Con il nome di Perpetua si vuole generalmente indicare la domestica del sacerdote, tuttavia con esso si vuole ricordare la figura di una Santa e Martire cristiana. È strano, ma la figura di Perpetua esercita, per me, un’attrazione particolare. La storia di Perpetua e Felicita è nota attraverso la lettura della passio di cui Perpetua scrisse la parte principale. Entrambe morirono martiri per non aver voluto abbandonare la propria fede cristiana. Perpetua, giovane di ventidue anni, era stata sposata e allattava il suo bebè che le fu portato anche in cella al tempo della sua carcerazione. Felicita invece era una schiava, al momento della descrizione in stato di avanzata gravidanza. Il padre di Perpetua, che era pagano, tentò ripetutamente di dissuadere la figlia dall’abbracciare la religione cristiana. Furono la rievocazione di questi tentativi, i sentimenti materni nutriti da Perpetua e da Felicita e le visioni di Perpetua a rendere celebre la passio.

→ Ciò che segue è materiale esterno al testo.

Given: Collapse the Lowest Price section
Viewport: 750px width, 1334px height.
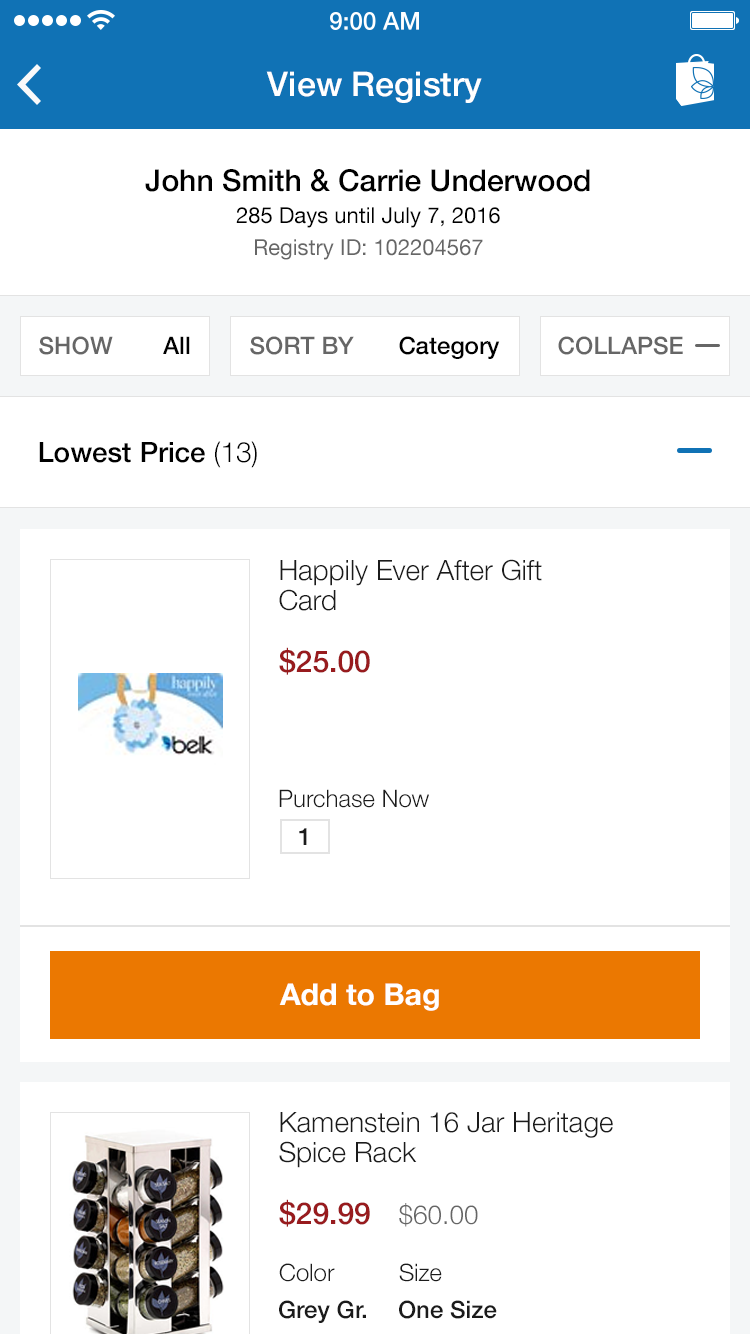Looking at the screenshot, I should point(694,452).
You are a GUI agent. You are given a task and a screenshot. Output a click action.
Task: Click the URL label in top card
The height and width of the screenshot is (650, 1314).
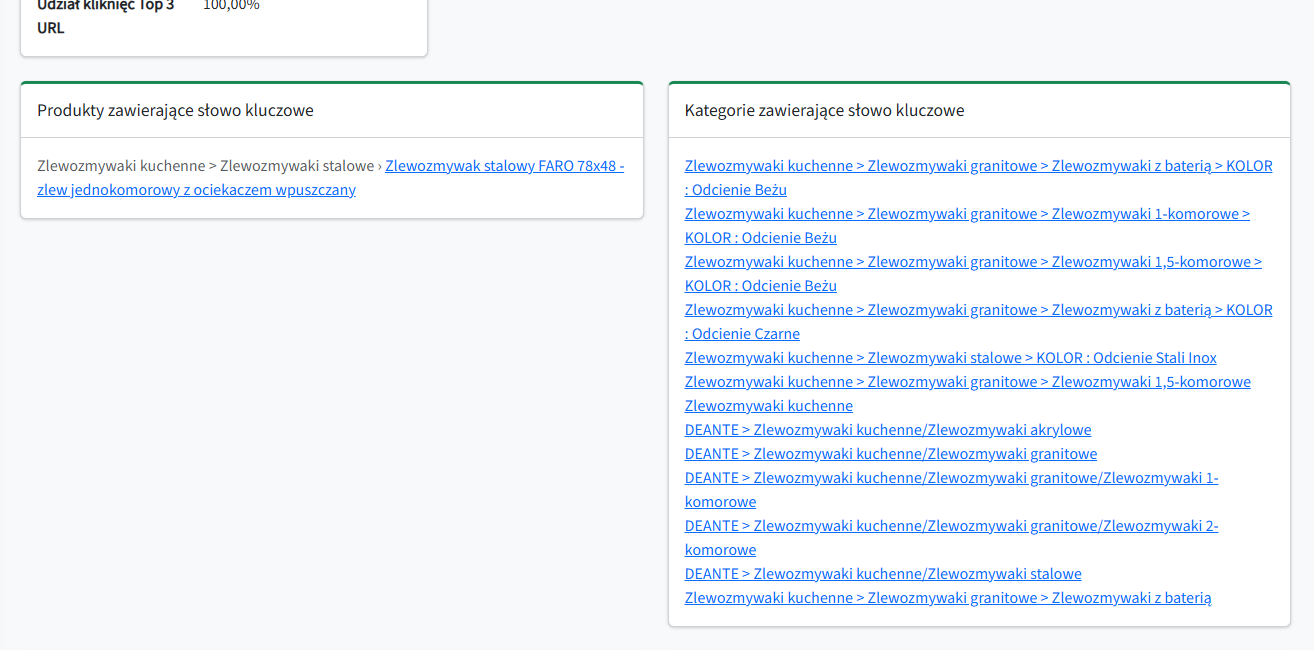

Vibia Perpetua, una nobile e colta matrona di Cartagine di ventidue anni, madre di un bambino che ancora allattava, fu arrestata insieme ai suoi servi Revocato, Saturnino, Secondolo e Felicita, convertiti al Cristianesimo da Saturo. Nel 202 un decreto dell’imperatore Settimio Severo (193-211) aveva proibito a tutti i cittadini dell’impero di diventare cristiani, ma Perpetua rifiutò di fare sacrifici agli dei.
Dopo il loro arresto, e prima di essere condotti in prigione, i cinque catecumeni furono battezzati. Perpetua e Saturo lasciarono fedeli e puntuali resoconti delle sofferenze e dei patimenti subiti durante la prigionia, delle loro visioni e di tutte le vicissitudini succedutesi prima della loro esecuzione.
Poco dopo la morte dei cinque martiri, un cristiano ha aggiunto a questi documenti preziosi anche il racconto dell’esecuzione.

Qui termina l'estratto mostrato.